• WORK REQUIRED
Change every "Where should I click to" in the lines below to "Where do I click to" and give all the lines again with nothing else altered.

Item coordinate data
════

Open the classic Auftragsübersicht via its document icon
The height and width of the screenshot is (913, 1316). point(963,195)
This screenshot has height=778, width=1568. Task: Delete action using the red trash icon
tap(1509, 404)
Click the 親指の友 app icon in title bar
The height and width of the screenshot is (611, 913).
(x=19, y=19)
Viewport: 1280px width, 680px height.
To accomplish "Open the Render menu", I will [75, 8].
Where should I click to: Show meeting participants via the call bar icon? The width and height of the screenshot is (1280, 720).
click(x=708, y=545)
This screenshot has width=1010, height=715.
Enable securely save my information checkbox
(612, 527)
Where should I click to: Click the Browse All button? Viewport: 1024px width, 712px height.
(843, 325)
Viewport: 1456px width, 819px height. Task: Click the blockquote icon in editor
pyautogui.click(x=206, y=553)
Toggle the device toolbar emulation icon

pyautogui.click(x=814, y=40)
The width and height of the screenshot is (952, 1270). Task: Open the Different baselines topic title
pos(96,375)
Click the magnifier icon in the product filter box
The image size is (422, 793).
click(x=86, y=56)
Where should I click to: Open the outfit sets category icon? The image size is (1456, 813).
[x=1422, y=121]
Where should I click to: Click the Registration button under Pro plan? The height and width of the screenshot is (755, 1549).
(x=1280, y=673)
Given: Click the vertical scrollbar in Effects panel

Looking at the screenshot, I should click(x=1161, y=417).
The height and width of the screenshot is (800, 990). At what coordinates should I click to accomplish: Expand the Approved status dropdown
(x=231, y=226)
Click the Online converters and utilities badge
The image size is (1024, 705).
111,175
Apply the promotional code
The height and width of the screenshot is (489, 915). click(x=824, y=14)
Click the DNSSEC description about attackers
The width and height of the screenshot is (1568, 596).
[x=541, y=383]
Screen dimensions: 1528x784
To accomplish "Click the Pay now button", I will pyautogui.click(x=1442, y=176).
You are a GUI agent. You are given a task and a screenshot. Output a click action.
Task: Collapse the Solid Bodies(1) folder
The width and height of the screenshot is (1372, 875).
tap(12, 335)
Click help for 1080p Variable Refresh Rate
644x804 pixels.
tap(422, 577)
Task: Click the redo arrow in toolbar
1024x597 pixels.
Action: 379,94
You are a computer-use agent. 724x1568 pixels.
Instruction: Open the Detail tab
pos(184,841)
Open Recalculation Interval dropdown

════

• ANSWER BELOW
Open the classic Auftragsübersicht via its document icon
The height and width of the screenshot is (913, 1316). point(963,195)
This screenshot has height=778, width=1568. Task: Delete action using the red trash icon
tap(1509, 404)
Click the 親指の友 app icon in title bar
The height and width of the screenshot is (611, 913).
(x=19, y=19)
Viewport: 1280px width, 680px height.
To accomplish "Open the Render menu", I will [75, 8].
Where do I click to: Show meeting participants via the call bar icon? The width and height of the screenshot is (1280, 720).
click(x=708, y=545)
This screenshot has width=1010, height=715.
Enable securely save my information checkbox
(612, 527)
Where do I click to: Click the Browse All button? Viewport: 1024px width, 712px height.
(843, 325)
Viewport: 1456px width, 819px height. Task: Click the blockquote icon in editor
pyautogui.click(x=206, y=553)
Toggle the device toolbar emulation icon

pyautogui.click(x=814, y=40)
The width and height of the screenshot is (952, 1270). Task: Open the Different baselines topic title
pos(96,375)
Click the magnifier icon in the product filter box
The image size is (422, 793).
click(x=86, y=56)
Where do I click to: Open the outfit sets category icon? The image size is (1456, 813).
[x=1422, y=121]
Where do I click to: Click the Registration button under Pro plan? The height and width of the screenshot is (755, 1549).
(x=1280, y=673)
Given: Click the vertical scrollbar in Effects panel

Looking at the screenshot, I should click(x=1161, y=417).
The height and width of the screenshot is (800, 990). At what coordinates should I click to accomplish: Expand the Approved status dropdown
(x=231, y=226)
Click the Online converters and utilities badge
The image size is (1024, 705).
111,175
Apply the promotional code
The height and width of the screenshot is (489, 915). click(x=824, y=14)
Click the DNSSEC description about attackers
The width and height of the screenshot is (1568, 596).
[x=541, y=383]
Screen dimensions: 1528x784
To accomplish "Click the Pay now button", I will pyautogui.click(x=1442, y=176).
You are a GUI agent. You are given a task and a screenshot. Output a click action.
Task: Collapse the Solid Bodies(1) folder
The width and height of the screenshot is (1372, 875).
tap(12, 335)
Click help for 1080p Variable Refresh Rate
644x804 pixels.
tap(422, 577)
Task: Click the redo arrow in toolbar
1024x597 pixels.
Action: 379,94
You are a computer-use agent. 724x1568 pixels.
Instruction: Open the Detail tab
pos(184,841)
Open Recalculation Interval dropdown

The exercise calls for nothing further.